Do you think this practice is worth the time and energy it requires to implement? No, as I mentioned above, my belief is that a certificate does NOT change the policy contract. That being said, a company that accepts a certificate with language that suggests that the policy is covering something that the actual policy language does not support is setting themselves up for trouble. That is why we took the approach that we did. By not accepting certificates with strange language, the underwriter eliminates the possibility of ambiguity later.

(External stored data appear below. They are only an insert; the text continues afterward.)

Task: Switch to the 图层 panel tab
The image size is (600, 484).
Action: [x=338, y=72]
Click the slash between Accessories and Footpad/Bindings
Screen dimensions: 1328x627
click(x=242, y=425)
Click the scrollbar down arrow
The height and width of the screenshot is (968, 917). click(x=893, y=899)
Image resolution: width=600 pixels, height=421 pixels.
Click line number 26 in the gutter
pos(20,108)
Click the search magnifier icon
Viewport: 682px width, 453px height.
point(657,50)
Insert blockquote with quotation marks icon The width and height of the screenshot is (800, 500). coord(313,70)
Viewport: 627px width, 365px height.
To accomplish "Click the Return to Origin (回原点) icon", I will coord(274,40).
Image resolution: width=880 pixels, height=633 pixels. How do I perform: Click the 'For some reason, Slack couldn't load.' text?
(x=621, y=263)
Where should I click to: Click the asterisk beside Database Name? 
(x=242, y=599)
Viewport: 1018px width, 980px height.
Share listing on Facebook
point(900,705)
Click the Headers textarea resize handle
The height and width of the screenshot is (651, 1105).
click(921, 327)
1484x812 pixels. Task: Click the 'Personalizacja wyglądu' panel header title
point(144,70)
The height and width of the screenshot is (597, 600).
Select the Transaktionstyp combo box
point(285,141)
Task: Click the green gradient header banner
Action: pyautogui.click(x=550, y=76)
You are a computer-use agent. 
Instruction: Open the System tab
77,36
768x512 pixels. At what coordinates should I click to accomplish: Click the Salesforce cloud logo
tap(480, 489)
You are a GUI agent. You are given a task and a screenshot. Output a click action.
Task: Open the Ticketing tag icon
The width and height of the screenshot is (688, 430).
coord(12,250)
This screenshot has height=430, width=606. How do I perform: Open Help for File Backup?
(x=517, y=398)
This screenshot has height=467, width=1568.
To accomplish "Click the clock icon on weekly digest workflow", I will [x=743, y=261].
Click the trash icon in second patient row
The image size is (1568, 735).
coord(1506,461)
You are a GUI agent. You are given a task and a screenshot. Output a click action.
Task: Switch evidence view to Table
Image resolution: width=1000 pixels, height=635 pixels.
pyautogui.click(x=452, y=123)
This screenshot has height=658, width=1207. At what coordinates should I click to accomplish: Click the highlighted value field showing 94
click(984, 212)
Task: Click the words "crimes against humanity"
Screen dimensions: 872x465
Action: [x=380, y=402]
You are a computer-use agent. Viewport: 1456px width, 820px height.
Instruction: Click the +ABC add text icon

To what extent will underwriters comply with these requests in the current market? Trained underwriters are still reasonable and will accommodate reasonable requests. I guess in the current marketplace there may be a shift in what is considered reasonable, but I still think underwriters are willing to try and accommodate an insured's request.

Do you really think insurers should enter into contracts separate and apart from insurance policies that may affect the coverage they are providing? No I do not. I think that the insurance contract should be the exclusive vehicle for communicating of all of the intended coverage. Adding extracontractual elements outside of the policy invites misinterpretation.

—Leslie J. Hawkes, PricewaterhouseCoopers, New York

  • I am an insurance agent, and we are continually hassling with insurance companies and general contractors about certificates. I totally agree with Jack's message. We spend untold hours trying to get insurance companies to do what generals want and with generals accepting what the insurance company is willing to do on certificates. In my 35 years in the business, I have never seen a claim paid on the basis of a certificate.

—Deb McCracken, Geny Insurance Agency, Inc., Nashville

  • As we grow older, we get more practical. I heartily concur with your new approach toward certificate administration. And, tight control of the certificate renewal process is a must.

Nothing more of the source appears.